Work instruction: Write the records below out again. Match them exactly.

_ _ _ _ _ _ _

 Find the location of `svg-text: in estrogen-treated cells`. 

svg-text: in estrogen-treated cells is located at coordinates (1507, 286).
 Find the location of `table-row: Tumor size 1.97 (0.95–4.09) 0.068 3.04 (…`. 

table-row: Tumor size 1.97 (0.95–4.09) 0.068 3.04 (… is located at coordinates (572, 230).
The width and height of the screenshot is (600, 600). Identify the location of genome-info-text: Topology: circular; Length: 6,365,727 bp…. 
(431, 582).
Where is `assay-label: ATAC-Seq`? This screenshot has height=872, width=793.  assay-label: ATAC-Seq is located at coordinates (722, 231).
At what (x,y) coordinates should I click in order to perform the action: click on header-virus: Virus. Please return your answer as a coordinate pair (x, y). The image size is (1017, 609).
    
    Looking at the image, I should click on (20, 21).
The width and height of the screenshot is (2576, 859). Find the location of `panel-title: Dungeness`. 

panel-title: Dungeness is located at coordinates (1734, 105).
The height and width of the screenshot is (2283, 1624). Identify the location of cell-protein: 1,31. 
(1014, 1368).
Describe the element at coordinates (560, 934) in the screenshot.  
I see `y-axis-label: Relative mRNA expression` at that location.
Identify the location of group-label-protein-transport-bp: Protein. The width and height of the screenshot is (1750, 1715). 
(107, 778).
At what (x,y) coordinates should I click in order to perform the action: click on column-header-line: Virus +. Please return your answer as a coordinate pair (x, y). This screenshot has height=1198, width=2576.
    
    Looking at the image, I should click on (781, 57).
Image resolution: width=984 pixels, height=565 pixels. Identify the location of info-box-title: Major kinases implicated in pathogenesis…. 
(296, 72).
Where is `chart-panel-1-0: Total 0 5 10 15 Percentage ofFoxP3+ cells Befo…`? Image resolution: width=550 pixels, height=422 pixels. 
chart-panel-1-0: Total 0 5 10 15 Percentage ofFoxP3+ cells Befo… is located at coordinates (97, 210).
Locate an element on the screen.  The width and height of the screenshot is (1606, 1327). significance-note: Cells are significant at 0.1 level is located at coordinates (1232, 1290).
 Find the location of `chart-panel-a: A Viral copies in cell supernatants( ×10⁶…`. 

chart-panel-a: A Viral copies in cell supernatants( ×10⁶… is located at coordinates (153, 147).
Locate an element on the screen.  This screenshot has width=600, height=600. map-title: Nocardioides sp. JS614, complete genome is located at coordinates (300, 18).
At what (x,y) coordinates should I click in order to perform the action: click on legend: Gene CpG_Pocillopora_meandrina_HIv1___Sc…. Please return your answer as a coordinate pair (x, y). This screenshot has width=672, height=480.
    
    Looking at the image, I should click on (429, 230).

_ _ _ _ _ _ _

Answer to this problem:
 Find the location of `svg-text: in estrogen-treated cells`. 

svg-text: in estrogen-treated cells is located at coordinates (1507, 286).
 Find the location of `table-row: Tumor size 1.97 (0.95–4.09) 0.068 3.04 (…`. 

table-row: Tumor size 1.97 (0.95–4.09) 0.068 3.04 (… is located at coordinates (572, 230).
The width and height of the screenshot is (600, 600). Identify the location of genome-info-text: Topology: circular; Length: 6,365,727 bp…. 
(431, 582).
Where is `assay-label: ATAC-Seq`? This screenshot has height=872, width=793.  assay-label: ATAC-Seq is located at coordinates (722, 231).
At what (x,y) coordinates should I click in order to perform the action: click on header-virus: Virus. Please return your answer as a coordinate pair (x, y). The image size is (1017, 609).
    
    Looking at the image, I should click on (20, 21).
The width and height of the screenshot is (2576, 859). Find the location of `panel-title: Dungeness`. 

panel-title: Dungeness is located at coordinates (1734, 105).
The height and width of the screenshot is (2283, 1624). Identify the location of cell-protein: 1,31. 
(1014, 1368).
Describe the element at coordinates (560, 934) in the screenshot.  
I see `y-axis-label: Relative mRNA expression` at that location.
Identify the location of group-label-protein-transport-bp: Protein. The width and height of the screenshot is (1750, 1715). 
(107, 778).
At what (x,y) coordinates should I click in order to perform the action: click on column-header-line: Virus +. Please return your answer as a coordinate pair (x, y). This screenshot has height=1198, width=2576.
    
    Looking at the image, I should click on (781, 57).
Image resolution: width=984 pixels, height=565 pixels. Identify the location of info-box-title: Major kinases implicated in pathogenesis…. 
(296, 72).
Where is `chart-panel-1-0: Total 0 5 10 15 Percentage ofFoxP3+ cells Befo…`? Image resolution: width=550 pixels, height=422 pixels. 
chart-panel-1-0: Total 0 5 10 15 Percentage ofFoxP3+ cells Befo… is located at coordinates (97, 210).
Locate an element on the screen.  The width and height of the screenshot is (1606, 1327). significance-note: Cells are significant at 0.1 level is located at coordinates (1232, 1290).
 Find the location of `chart-panel-a: A Viral copies in cell supernatants( ×10⁶…`. 

chart-panel-a: A Viral copies in cell supernatants( ×10⁶… is located at coordinates (153, 147).
Locate an element on the screen.  This screenshot has width=600, height=600. map-title: Nocardioides sp. JS614, complete genome is located at coordinates (300, 18).
At what (x,y) coordinates should I click in order to perform the action: click on legend: Gene CpG_Pocillopora_meandrina_HIv1___Sc…. Please return your answer as a coordinate pair (x, y). This screenshot has width=672, height=480.
    
    Looking at the image, I should click on (429, 230).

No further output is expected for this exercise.